The Halton Moor hoard

Viking, buried about AD 1025-30
Halton Moor, Lancashire, England

Viking hoard with coins from the reign of King Cnut

The decoration on this fine cup, from a hoard found at Halton Moor in Lancashire, shows four large animals, which include a bull and a running beast. Between them are sprays of foliage; some of the tendrils end with the heads of yet more animals. The style of this decoration is Carolingian and shows that it was made in western Europe in the late eighth or the ninth century and was an import to England.

The silver neck-ring is the most characteristically Viking piece in the hoard and is of a type found throughout the Scandinavian homelands' of the Vikings. It was made by plaiting silver rods together to form a rigid ring which was fastened using hooks. Such rings were worn by men.

As well as these outstanding objects, 860 silver coins and two gold stamped pendants were found in the hoard. One of these is now in the Danish National Museum in Copenhagen, the other is shown here; they were clearly inspired by a coin design.

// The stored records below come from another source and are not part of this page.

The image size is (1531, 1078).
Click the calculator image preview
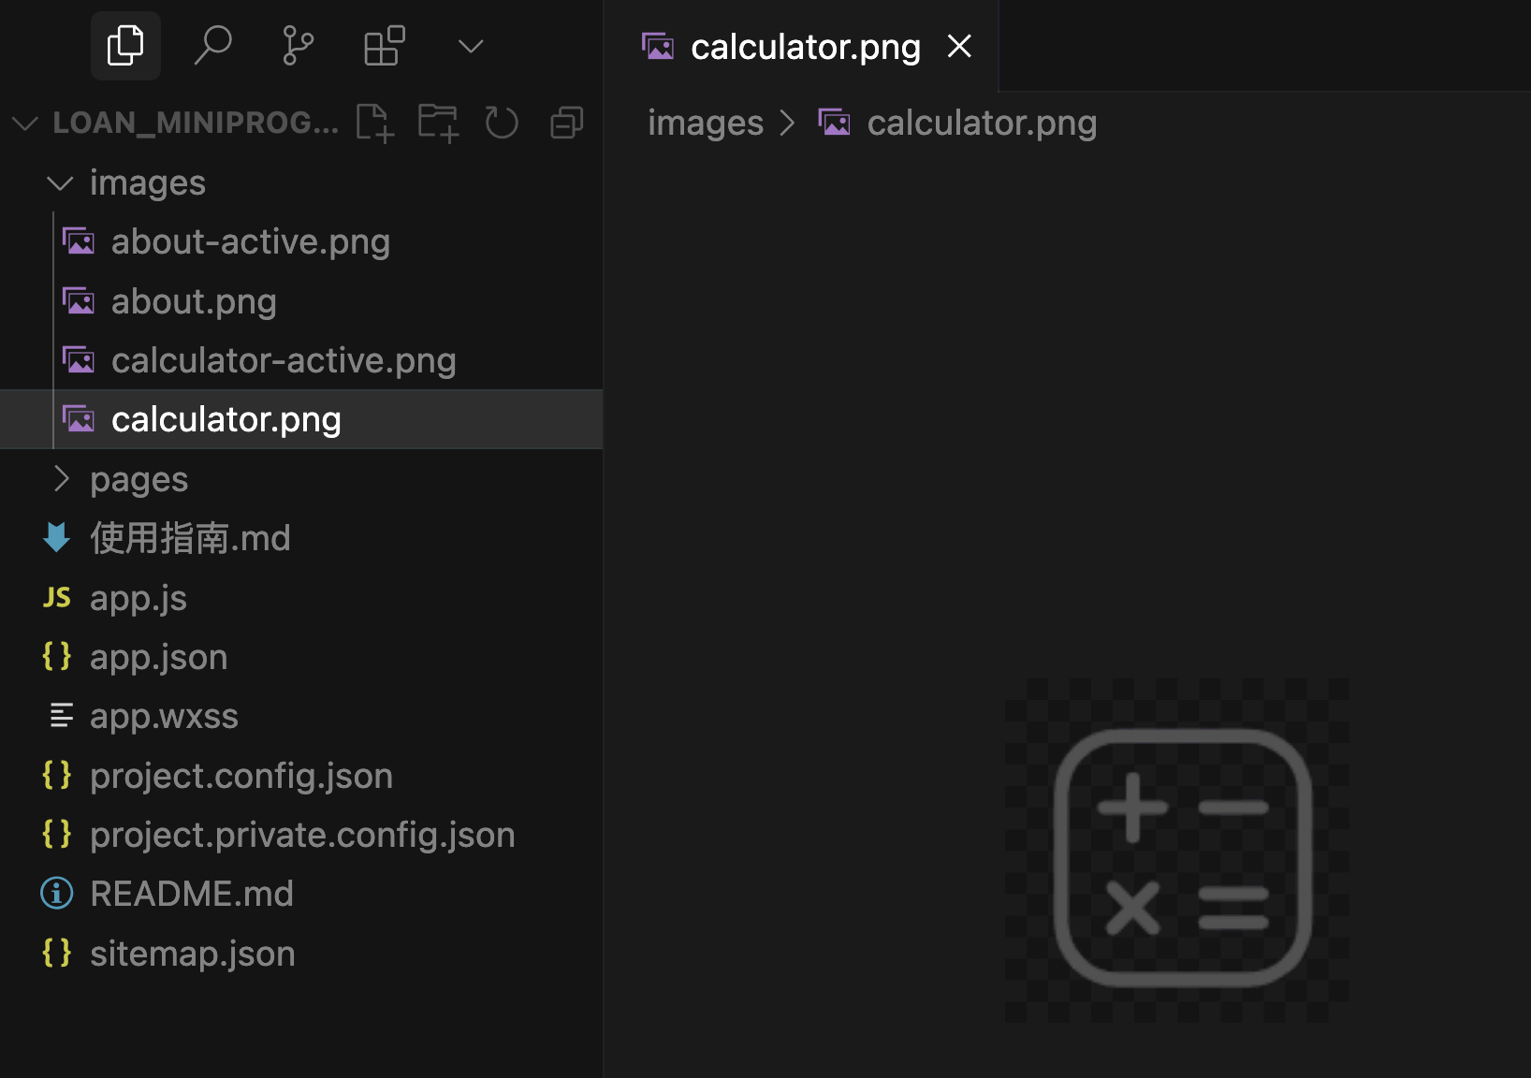tap(1181, 856)
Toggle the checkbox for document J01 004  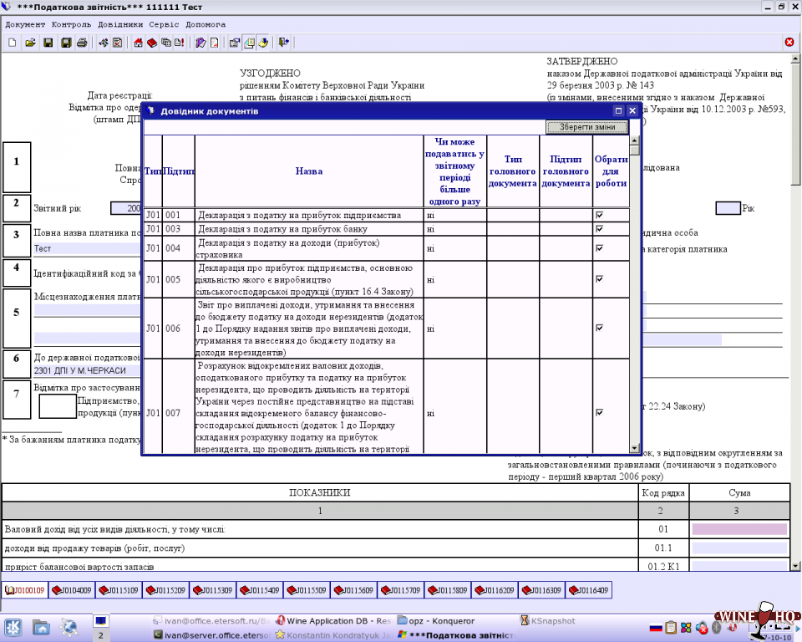click(599, 248)
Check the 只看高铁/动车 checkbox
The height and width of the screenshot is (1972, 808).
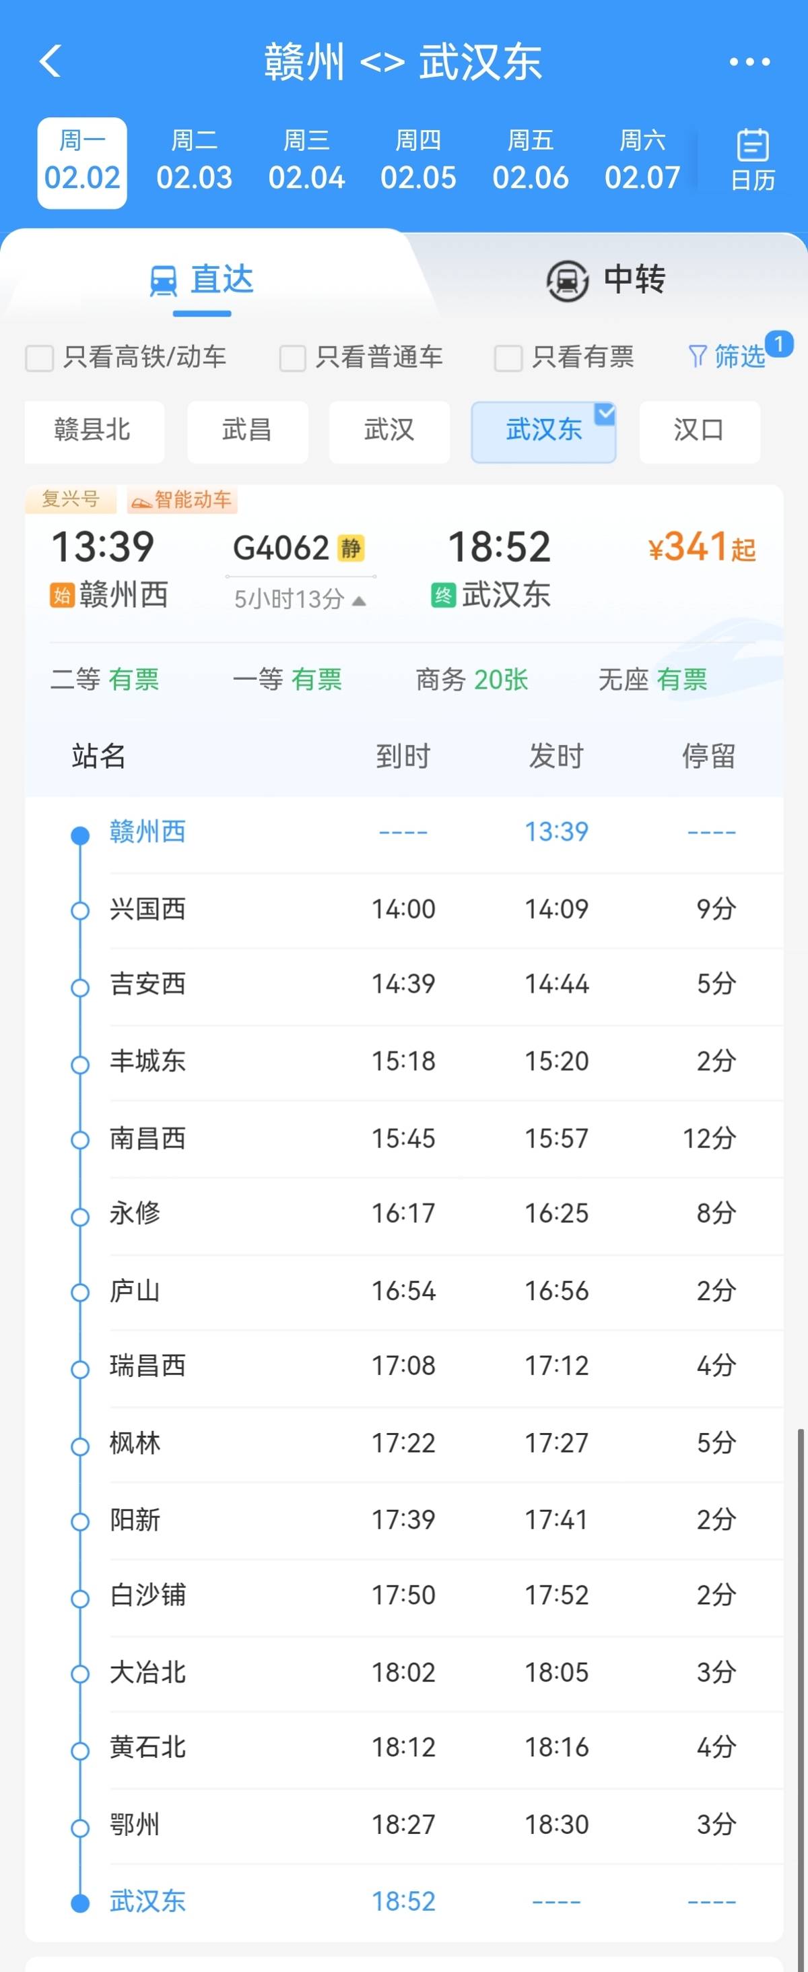(x=40, y=358)
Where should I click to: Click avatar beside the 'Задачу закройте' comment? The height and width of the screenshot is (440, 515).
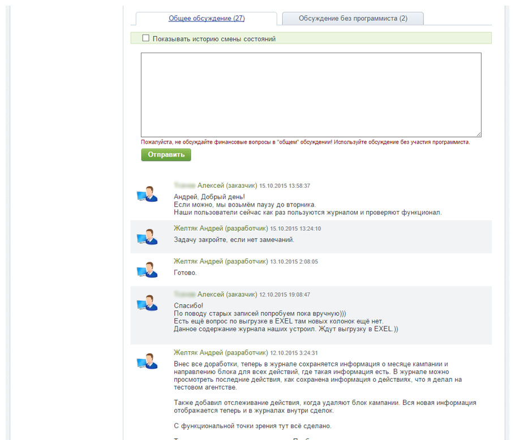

It shows a human head in profile and, like a coin, was struck from a die.

The burial date of a hoard with coins can often be accurately established: when minted, a coin usually carries the name of the current king. All the silver coins found at Halton Moor were minted under King Cnut, Danish ruler of England from 1016 1035. We know that the latest coin was made in the late 1020s and this gives the earliest possible date for burial of the whole hoard.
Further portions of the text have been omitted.